OPTION NAME='NV'; MODE=v; VALUES=!(1,3,5,7,9)

The DEFAULT parameter specifies default values to be used if the option or parameter or option is not set. Above METHOD will be set by default to 'LOGIT'.

The SET parameter indicates whether or not an option must be set. The DECLARED parameter specifies whether or not the structures to which options of mode p are set must already have been declared. The TYPE parameter can be used to specify a text to indicate the allowed types of the structures to which an option of mode p is set. The COMPATIBLE parameter can be used to specify compatibility checks to be made for the setting of an option against the first parameter of the procedure. (The parameters are specified using the PARAMETER directive.) Finally, the PRESENT parameter allows you to indicate that the structure to which an option is set must have values.

For example, here the options DATA and RESULT can be can be either scalars, variates, tables, or any type of matrix (rectangular, symmetric, or diagonal). Structures to which the DATA option is set must have been declared, but for the RESULTS option they need not have been. Likewise the DATA option must have values, but the RESULTS option need not.

PARAMETER NAME='PERCENT','RESULT'; \

MODE=p; SET=yes; DECLARED=yes,no; \

TYPE=!t(scalar,variate,matrix,symmetric,diagonal,table); \

PRESENT=yes,no

 

OR directive

Introduces a set of alternative statements in a "multiple-selection" control structure.

 

No options or parameters

 

Description

A multiple-selection control structure consists of several alternative blocks of statements. The first of these is introduced by a CASE statement. This has a single parameter, which is an expression that must yield a single number. Subsequent blocks are each introduced by an OR statement. There can then be a final block, introduced by an ELSE statement, as in the block-if structure. The whole structure is terminated by an ENDCASE statement. Full details are given in the description of the CASE directive.

 

OUTPUT directive

Defines where output is to be stored or displayed.

 

Options

PRINT = strings Additions to output (dots, page, unchanged); default dots,page

DIAGNOSTIC = strings What diagnostic printing is required (messages, warnings, faults, extra, unchanged); default faul,mess,warn

WIDTH = scalar Limit on number of characters per record; default width of output file

INDENTATION = scalar Number of spaces to leave at the start of each line; default 0

PAGE = scalar Number of lines per page

 

Parameter

scalar Channel number of output file

 

Description

The OUTPUT directive changes the current output channel and thus re-defines where the output will be sent by the subsequent statements in a program, until another OUTPUT statement is given (excluding any statements that use a CHANNEL option to redirect their output). Thus

OUTPUT 2

PRINT X

PRINT [CHANNEL=3] Y

ANOVA X

sends the values of X, and the analysis of X by the ANOVA statement, to the file on the second output channel, and the values of Y to the file on the third.

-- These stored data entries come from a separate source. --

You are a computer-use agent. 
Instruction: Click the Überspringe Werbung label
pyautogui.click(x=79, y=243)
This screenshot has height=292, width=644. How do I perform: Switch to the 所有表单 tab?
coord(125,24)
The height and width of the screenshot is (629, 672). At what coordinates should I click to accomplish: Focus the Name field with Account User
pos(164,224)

The PRINT option controls two aspects of the output produced for example from statistical analyses: whether a line of dots is printed at the start, and whether the output begins on a new page; this can also be controlled by the OUTPRINT option of SET. Similarly, the DIAGNOSTIC option has exactly the same effect as the DIAGNOSTIC option of SET.

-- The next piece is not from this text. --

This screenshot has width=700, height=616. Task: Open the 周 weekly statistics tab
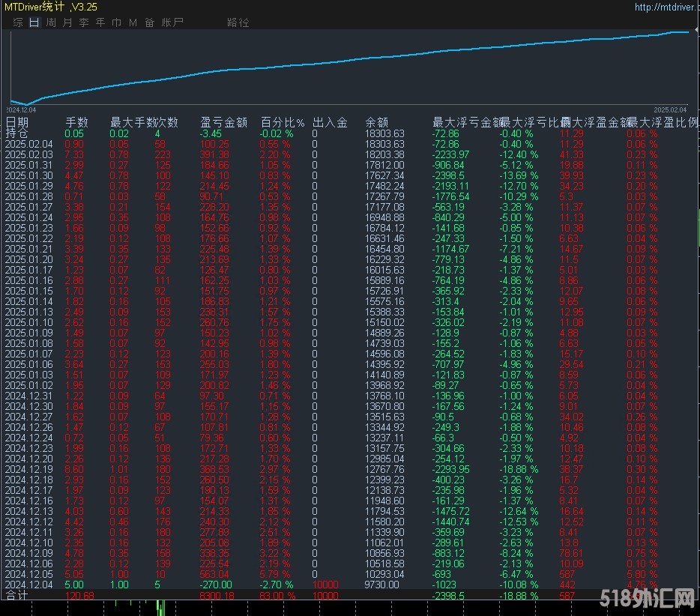(x=50, y=22)
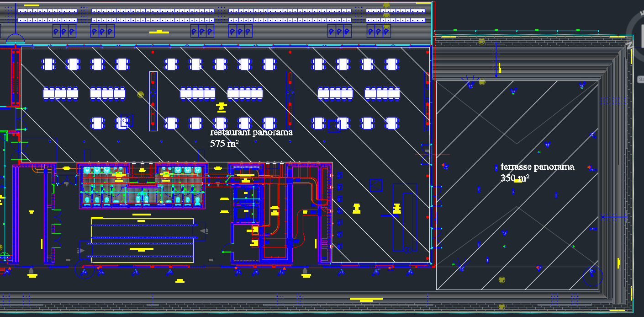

The WIDTH option specifies the maximum width to be used when producing output. The default value is the width specified when the file was opened, but you can subsequently decrease it; you cannot use OUTPUT to set the width to a greater value than that specified when the file was opened. The PAGE option allows you to reset the number of lines per page.

 

OWN directive

Does work specified in Fortran subprograms linked into Genstat by the user.

 

Option

SELECT = scalar Sets a switch, designed to allow OWN to be used for many applications; standard set-up assumes a scalar in the range 0-9; default 0

 

Parameters

IN = identifiers Supplies input structures, which must have values, needed by the auxiliary subprograms

OUT = identifiers Supplies output structures whose values or attributes are to be defined by the auxiliary subprograms

 

Description

To implement the OWN directive, you must get access to some of the Genstat source code. The relevant section of the code is named Module X, and is distributed with Genstat to all sites, probably in a file called X.FOR. The module consists of several Fortran 77 subprograms but to implement the OWN directive you need to modify only the subprogram called G5XZXO. This contains extensive comments that describe the way it works, and the straightforward changes that you would need to make in order to call your own subprograms. These comments are designed to be the complete documentation, and so the details are not repeated here.

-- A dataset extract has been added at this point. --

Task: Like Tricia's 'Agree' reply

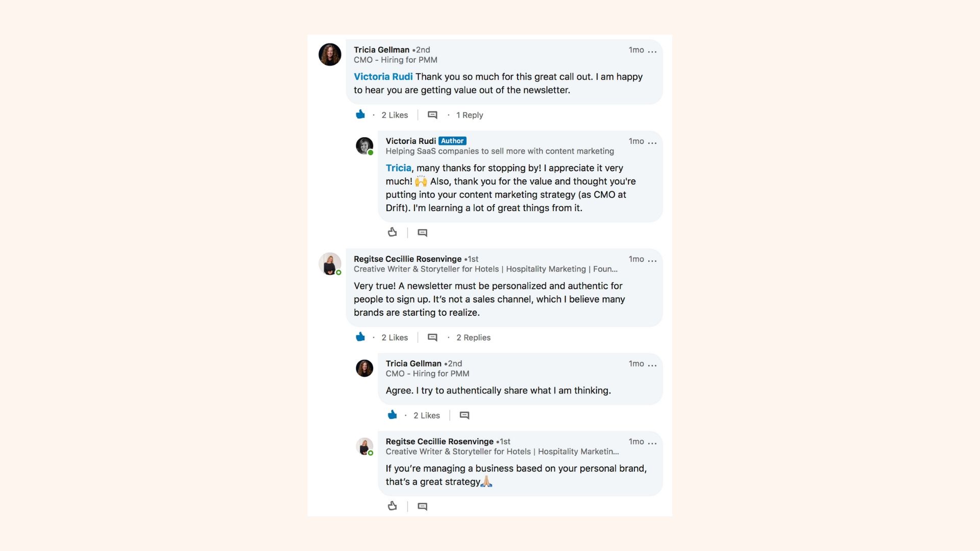Action: point(392,415)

The IN parameter allows you to pass values of data structures into your subprograms. Genstat will check these input structures before calling your subprograms, to ensure that they are of the right type and length for your program, and that they have been assigned values. The OUT parameter copies values calculated by your subprograms into Genstat data structures. You can arrange to define the type and length of these output structures either before or after calling your subprograms.

If the setting of the IN parameter is a list of identifiers, the OWN directive will call your subprograms more than once. Each time it will make available to your subprograms the values of one structure in the IN list, and will take information from the subprograms and put them into the corresponding structure in the OUT list. Therefore, to pass several structures at a time to your subprograms, you must put the structures into pointers. For example,

OWN IN=!p(A1,A2,A3),!p(B1,B2,B3); OUT=X,Y

will call your subprograms twice, passing information about A1, A2, A3, and X the first time, and about B1, B2, B3, and Y the second time. It does this because !p(A1,A2,A3), for example, is a single structure.

If you want to pass just one pointer to your subprograms, you must ensure that OWN does not treat the pointer as a set of structures each of which is to be passed. You can do this by constructing another pointer to hold just the identifier of the pointer that you want to pass; for example:

POINTER [VALUES=A,B,C] S1

OWN IN=!p(S1)

The SELECT option allows you to call any number of subprograms independently. Thus, you can set up OWN so that the statements

OWN [SELECT=1]

and

OWN [SELECT=2]

do totally unrelated tasks. The standard version of G5XZXO deals only with the default value, 0, of SELECT, and would need to be extended if you wanted to cater for alternative values. However, you should be able to use much of the Fortran that deals with the default setting.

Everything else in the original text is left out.